→ WHAT YOU WILL DO
Instruction for the entries that follow: retype exactly the lines from the line with "At what coordinates should I click to accomplish: Minimize" to the line with "Task: Click the open-circle", both included, and omit all others.

→ INPUT DATA

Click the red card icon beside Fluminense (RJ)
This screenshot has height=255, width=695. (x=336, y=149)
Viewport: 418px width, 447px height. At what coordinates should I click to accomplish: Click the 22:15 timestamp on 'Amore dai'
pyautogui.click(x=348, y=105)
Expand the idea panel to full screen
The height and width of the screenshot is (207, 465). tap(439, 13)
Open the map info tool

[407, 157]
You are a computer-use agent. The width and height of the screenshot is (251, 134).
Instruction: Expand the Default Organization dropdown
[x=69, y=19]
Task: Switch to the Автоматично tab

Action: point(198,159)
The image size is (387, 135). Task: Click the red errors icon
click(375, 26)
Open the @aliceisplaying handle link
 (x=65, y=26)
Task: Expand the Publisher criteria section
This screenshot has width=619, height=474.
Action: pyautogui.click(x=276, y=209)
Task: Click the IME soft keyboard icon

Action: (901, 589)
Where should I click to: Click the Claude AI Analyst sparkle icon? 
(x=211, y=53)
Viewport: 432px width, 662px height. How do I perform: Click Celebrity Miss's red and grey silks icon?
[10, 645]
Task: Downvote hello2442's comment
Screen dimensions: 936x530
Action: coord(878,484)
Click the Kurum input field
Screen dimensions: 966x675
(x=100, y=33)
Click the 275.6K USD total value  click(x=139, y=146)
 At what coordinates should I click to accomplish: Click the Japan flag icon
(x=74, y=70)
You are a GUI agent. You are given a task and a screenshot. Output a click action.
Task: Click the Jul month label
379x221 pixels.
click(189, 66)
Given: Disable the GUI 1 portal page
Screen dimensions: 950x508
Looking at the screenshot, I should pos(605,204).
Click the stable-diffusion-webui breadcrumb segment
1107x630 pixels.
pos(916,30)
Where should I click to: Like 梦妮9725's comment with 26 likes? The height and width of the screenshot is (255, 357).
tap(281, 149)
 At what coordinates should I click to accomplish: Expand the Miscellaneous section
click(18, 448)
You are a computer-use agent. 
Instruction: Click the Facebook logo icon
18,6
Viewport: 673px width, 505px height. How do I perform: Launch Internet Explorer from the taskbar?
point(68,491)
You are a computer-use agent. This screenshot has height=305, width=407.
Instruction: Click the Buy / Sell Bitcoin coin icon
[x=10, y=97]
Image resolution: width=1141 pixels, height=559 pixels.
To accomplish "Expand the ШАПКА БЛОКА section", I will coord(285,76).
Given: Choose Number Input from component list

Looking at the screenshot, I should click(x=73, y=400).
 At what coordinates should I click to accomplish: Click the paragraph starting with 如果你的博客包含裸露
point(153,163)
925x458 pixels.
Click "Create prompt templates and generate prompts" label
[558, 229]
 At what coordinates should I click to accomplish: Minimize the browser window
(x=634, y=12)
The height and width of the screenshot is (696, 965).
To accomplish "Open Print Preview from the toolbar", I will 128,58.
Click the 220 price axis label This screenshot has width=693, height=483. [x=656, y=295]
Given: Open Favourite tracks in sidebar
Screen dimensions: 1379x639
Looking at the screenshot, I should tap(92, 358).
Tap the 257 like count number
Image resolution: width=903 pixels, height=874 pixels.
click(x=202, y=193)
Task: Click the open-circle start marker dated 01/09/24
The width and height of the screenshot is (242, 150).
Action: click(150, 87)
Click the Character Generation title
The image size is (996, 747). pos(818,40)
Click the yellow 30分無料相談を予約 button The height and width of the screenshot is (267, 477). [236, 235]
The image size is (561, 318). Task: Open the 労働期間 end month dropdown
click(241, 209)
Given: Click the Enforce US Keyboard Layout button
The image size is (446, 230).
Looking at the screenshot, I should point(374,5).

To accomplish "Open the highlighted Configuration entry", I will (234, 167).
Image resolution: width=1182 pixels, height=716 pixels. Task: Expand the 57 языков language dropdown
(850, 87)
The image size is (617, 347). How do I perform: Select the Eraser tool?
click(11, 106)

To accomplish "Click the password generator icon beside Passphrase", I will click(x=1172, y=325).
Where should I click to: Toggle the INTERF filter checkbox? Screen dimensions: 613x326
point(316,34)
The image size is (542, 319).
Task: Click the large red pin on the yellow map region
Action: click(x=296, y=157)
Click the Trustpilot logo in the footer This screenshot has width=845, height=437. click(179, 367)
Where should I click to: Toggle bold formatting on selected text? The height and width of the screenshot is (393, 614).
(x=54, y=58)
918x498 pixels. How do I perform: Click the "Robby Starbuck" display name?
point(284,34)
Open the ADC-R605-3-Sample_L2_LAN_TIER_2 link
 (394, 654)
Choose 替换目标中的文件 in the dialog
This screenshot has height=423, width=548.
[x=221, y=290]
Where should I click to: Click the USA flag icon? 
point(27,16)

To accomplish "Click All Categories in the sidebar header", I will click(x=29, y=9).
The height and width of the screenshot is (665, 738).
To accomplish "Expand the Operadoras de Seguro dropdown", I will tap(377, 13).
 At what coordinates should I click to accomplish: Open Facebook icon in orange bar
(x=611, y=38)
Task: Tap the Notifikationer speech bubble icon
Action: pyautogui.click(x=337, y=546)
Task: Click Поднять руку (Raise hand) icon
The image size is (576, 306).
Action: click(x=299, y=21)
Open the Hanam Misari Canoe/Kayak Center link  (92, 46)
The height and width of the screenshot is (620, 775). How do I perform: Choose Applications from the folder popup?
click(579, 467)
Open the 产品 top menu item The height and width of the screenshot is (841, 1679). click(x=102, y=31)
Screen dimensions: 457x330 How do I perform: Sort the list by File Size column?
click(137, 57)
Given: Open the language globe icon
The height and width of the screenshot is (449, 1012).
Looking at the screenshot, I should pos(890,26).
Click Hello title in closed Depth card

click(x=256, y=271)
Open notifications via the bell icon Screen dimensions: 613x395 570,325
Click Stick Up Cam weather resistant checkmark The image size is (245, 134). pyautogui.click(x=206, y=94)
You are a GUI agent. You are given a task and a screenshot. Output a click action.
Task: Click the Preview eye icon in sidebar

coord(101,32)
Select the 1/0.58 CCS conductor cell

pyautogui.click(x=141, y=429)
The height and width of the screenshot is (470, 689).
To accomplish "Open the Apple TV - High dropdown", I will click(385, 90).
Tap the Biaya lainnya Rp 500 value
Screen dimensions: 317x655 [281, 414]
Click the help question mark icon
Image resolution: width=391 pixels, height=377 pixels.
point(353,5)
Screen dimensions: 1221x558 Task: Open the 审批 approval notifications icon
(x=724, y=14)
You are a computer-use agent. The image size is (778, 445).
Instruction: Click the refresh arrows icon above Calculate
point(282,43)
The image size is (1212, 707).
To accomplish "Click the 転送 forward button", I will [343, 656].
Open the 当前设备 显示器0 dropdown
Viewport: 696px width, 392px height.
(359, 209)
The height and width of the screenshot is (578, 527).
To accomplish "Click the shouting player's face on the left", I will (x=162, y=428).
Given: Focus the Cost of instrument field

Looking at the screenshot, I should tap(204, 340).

→ YOUR RESPONSE
 At what coordinates should I click to accomplish: Minimize the browser window
(x=634, y=12)
The height and width of the screenshot is (696, 965).
To accomplish "Open Print Preview from the toolbar", I will 128,58.
Click the 220 price axis label This screenshot has width=693, height=483. [x=656, y=295]
Given: Open Favourite tracks in sidebar
Screen dimensions: 1379x639
Looking at the screenshot, I should tap(92, 358).
Tap the 257 like count number
Image resolution: width=903 pixels, height=874 pixels.
click(x=202, y=193)
Task: Click the open-circle start marker dated 01/09/24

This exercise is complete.